Soil Gnats are a common problem with interior plants. They lack the natural predators indoors which allows for them to take hold. Fortunately they are easily controlled.
Soil gnats typically thrive in moist soils. So your first line of defence is to dry out the soil by reducing irrigation frequency and/or run times.
A quick method to kill the gnats and to also stop other insects such as mealy bugs.
– Spray rubbing alcohol once a day for a week– If you don’t like the odor you can try using cheap vodka, or top shelf brand if you fancy a particular fine smelling infusion.
Repeat treatments everyday for 4 days in a which should be longer than their hatching cycle.
Also check for other obvious sources for gnats outside the living wall such as garbage or fruit sitting out.
To control flies in general, keep carnivorous plants.
– Venus flytrap
Carnivorous plants like to grow in boggy moss and perlite and will need part sun or keep under a bright grow light on a 12hr daily timer.
Mealybugs are small white insects that look fuzzy on your leaves. They can be easily killed by simply wiping them off with a rag. You can use a small bristle paint brush to get in the tighter areas. A light spray of alcohol will also kill them. Treat the entire plant daily for 4 days in a row to wipe out young ones and end their breeding cycle.

## [Information supplied]
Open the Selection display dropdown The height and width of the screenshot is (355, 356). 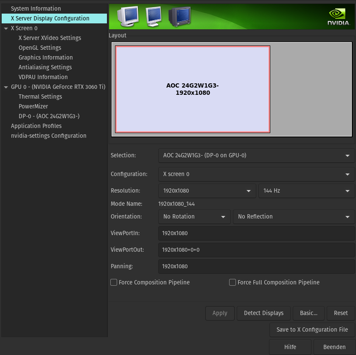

## [Instructions]
a – List every kind of insect that the text on soil gnats and mealybugs names.
b – Sum up the text on soil gnats and mealybugs in two sentences.

## [Responses per task]
a –
- Soil gnats
- Mealybugs
- Flies

b – Soil gnats are a common, easily controlled problem with indoor plants: dry out the soil by watering less, spray rubbing alcohol (or cheap vodka) daily, check for outside sources like garbage or fruit, and keep carnivorous plants such as a Venus flytrap to control flies. Mealybugs are small, fuzzy white insects that can be wiped off with a rag or small paint brush or killed with a light spray of alcohol, treating the entire plant daily for 4 days in a row to end their breeding cycle.